> _Prompt_
The answer must consist solely of the lines from the one with "Click the gray label 8 beside orange bar" through the last line of the data, copied exactly, with no pictures.

> _Input_

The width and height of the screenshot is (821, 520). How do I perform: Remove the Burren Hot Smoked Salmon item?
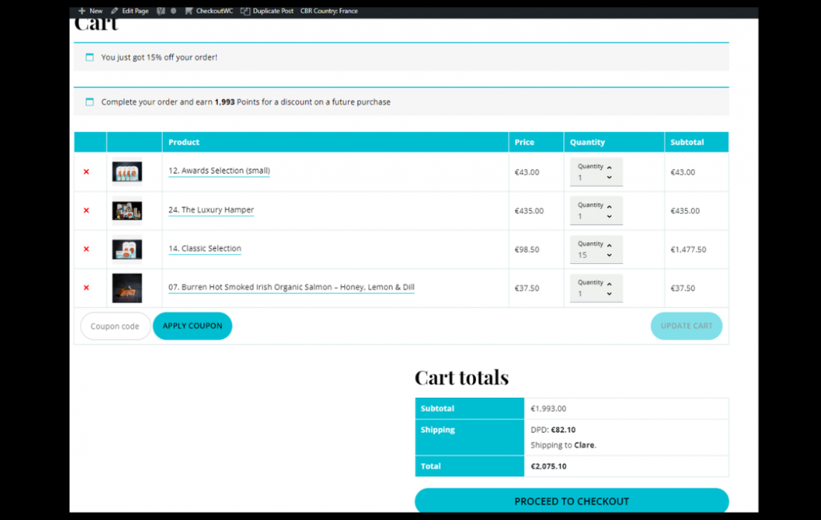click(x=86, y=288)
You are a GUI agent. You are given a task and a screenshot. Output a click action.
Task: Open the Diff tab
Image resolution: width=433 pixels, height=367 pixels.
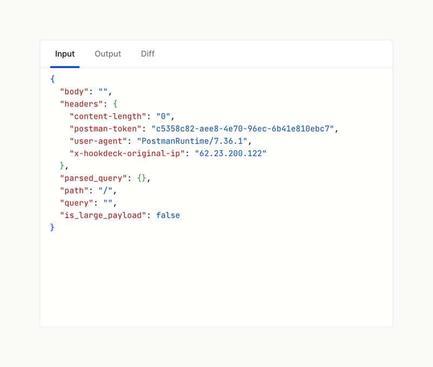click(x=147, y=54)
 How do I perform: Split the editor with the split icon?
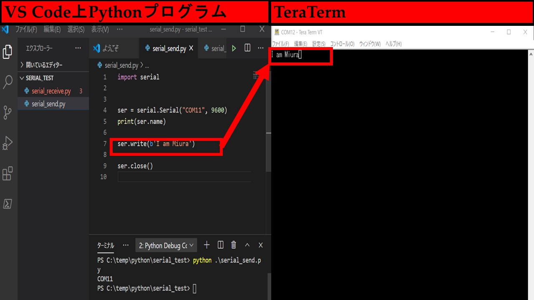(247, 48)
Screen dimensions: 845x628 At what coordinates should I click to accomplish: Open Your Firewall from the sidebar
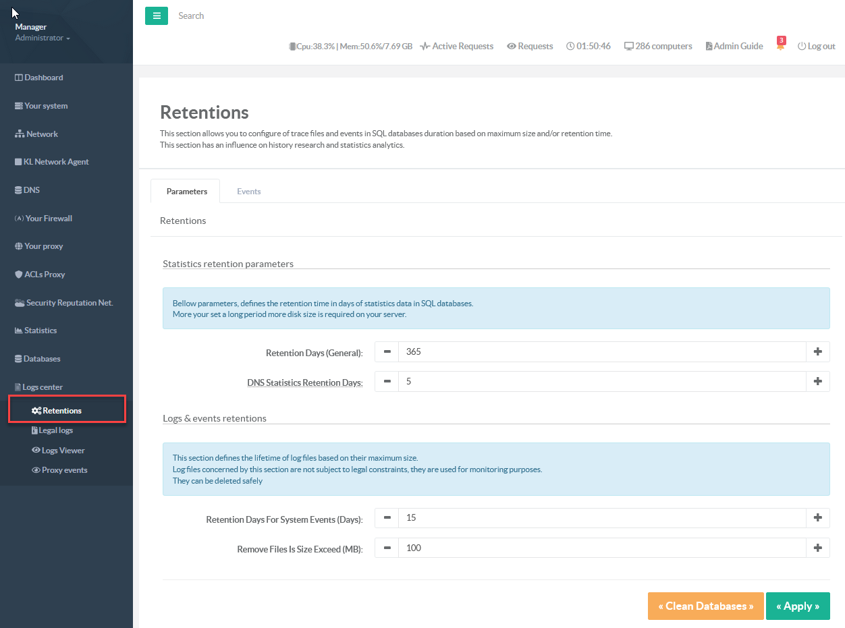point(49,219)
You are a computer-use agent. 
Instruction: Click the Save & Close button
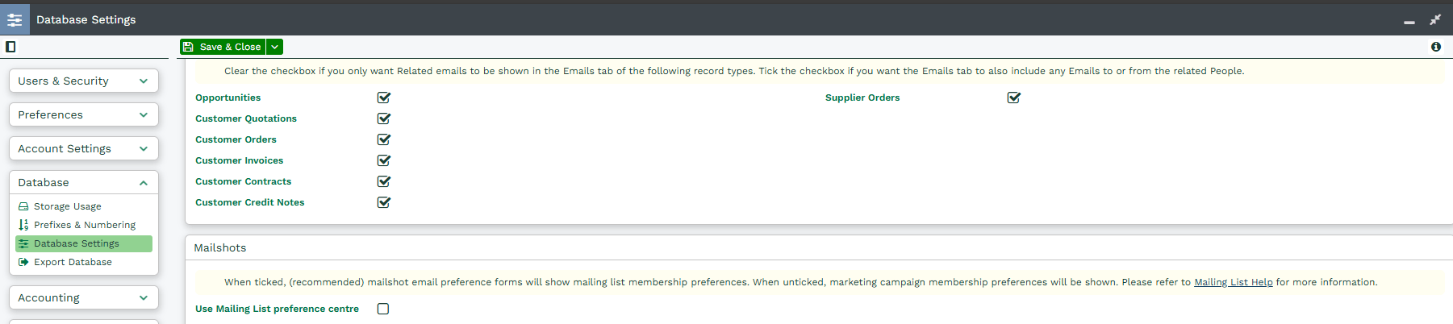223,47
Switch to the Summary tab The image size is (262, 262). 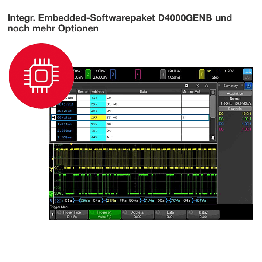(231, 86)
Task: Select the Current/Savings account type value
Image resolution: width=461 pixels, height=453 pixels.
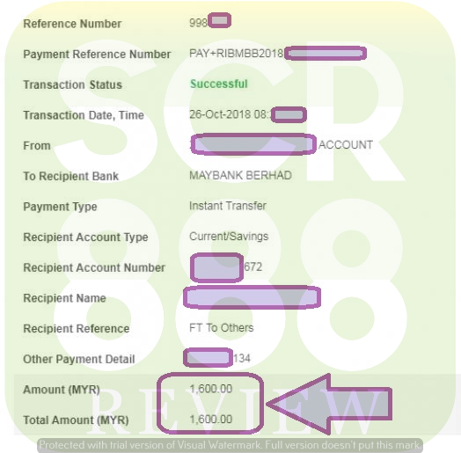Action: point(229,237)
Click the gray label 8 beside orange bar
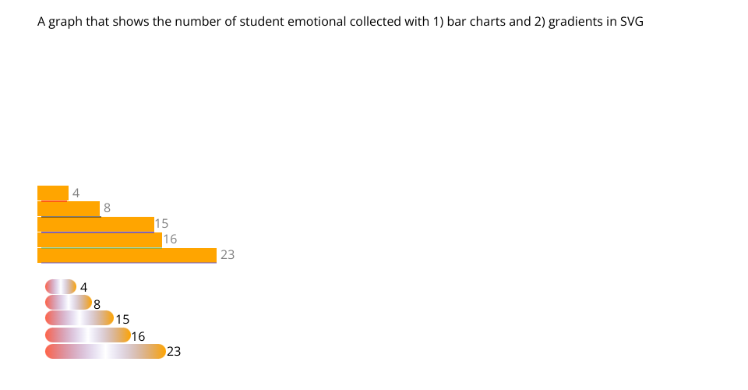 tap(107, 207)
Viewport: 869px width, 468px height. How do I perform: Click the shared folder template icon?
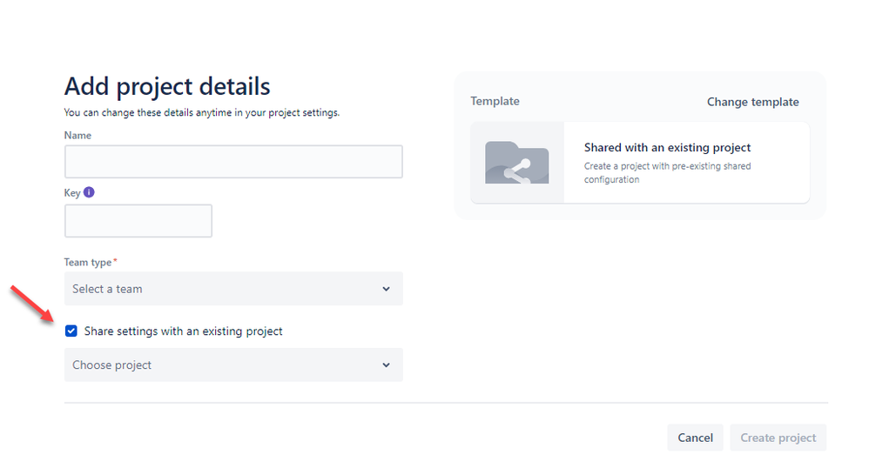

> _Answer space_
Click the gray label 8 beside orange bar
 tap(107, 207)
Viewport: 869px width, 468px height. How do I perform: Click the shared folder template icon?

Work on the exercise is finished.